Quelques heures après les frappes, les Gardiens de la Révolution ont annoncé une première vague d’attaques de missiles et de drones contre Israël. Des sirènes d’alerte ont retenti à Jérusalem et dans le nord du pays, tandis qu’Israël décrétait l’état d’urgence et fermait son espace aérien.

Les Émirats arabes unis et le Koweït ont affirmé avoir intercepté des missiles iraniens, signe d’une extension rapide du conflit. Des explosions ont également été signalées à Riyad et à Bahreïn, où se trouvent des installations américaines.

La question nucléaire et les missiles au cœur de l’escalade

Selon une source de sécurité israélienne, l’attaque viserait à stopper l’accélération du programme balistique iranien.

« Ils produisent des dizaines de missiles balistiques chaque mois », affirme cette source, évoquant la perspective de « milliers de missiles dans les années à venir ».

L’offensive intervient quelques jours après une troisième session de négociations sur le programme nucléaire iranien restée sans résultat. Washington affirme vouloir empêcher Téhéran d’obtenir l’arme atomique, position soutenue par l’Australie, tandis que la Norvège regrette l’échec diplomatique.

Cibles politiques et discours de guerre Selon plusieurs sources, des responsables iraniens de premier plan, dont le guide suprême Ali Khamenei et le président Massoud Pezeshkian, figuraient parmi les cibles potentielles.

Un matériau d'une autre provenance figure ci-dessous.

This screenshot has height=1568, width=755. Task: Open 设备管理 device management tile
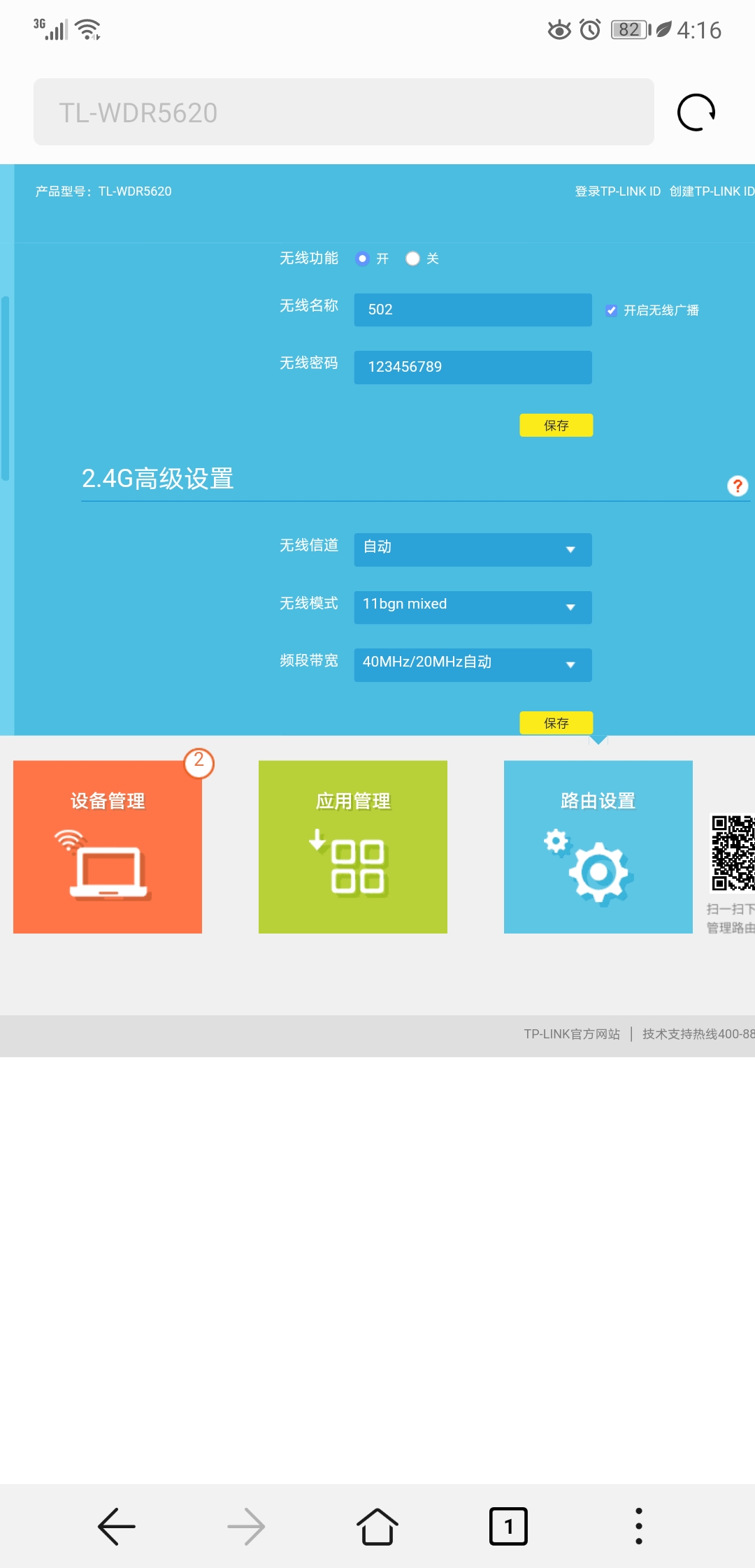pyautogui.click(x=108, y=846)
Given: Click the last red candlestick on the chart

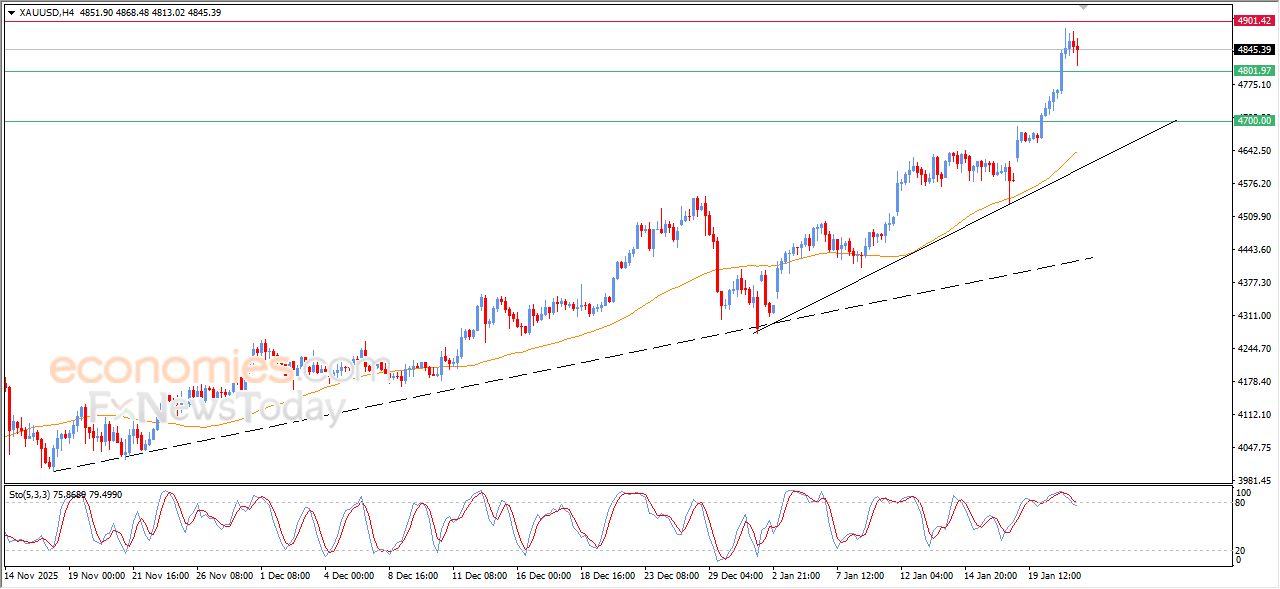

Le Premier ministre israélien Benjamin Netanyahou a déclaré que l’opération visait à « éliminer une menace existentielle ». Donald Trump a pour sa part appelé les Iraniens à « prendre le contrôle de leur gouvernement » et promis de « détruire » les capacités balistiques iraniennes.

Le trafic aérien paralysé et la région en alerte L’escalade a provoqué un chaos aérien international :

Fermeture des espaces aériens iranien, israélien et qatari

Suspension de nombreux vols par Air France, Lufthansa, Swiss et Turkish Airlines

Recommandation de quitter l’Iran pour les ressortissants russes

Confinement de l’ambassade américaine en Jordanie

Plusieurs pays occidentaux ont demandé à leurs citoyens de se mettre à l’abri dans le Golfe.

Réactions internationales prudentes Londres appelle à éviter « un conflit régional plus large ». Berlin a convoqué une cellule de crise. Kiev attribue la responsabilité au régime iranien. Le Liban affirme refuser d’être entraîné dans la guerre.

Vers une guerre régionale ?

Avec des frappes croisées, des interceptions de missiles dans plusieurs pays et des bases américaines visées, la confrontation dépasse désormais le cadre bilatéral.

L’Iran, puissance régionale riche en gaz et pétrole et grand comme deux fois et demie la France, apparaît prêt à entrer dans une confrontation prolongée. Les prochaines heures détermineront si l’épisode restera une démonstration de force limitée — ou le début d’un conflit majeur au Moyen-Orient.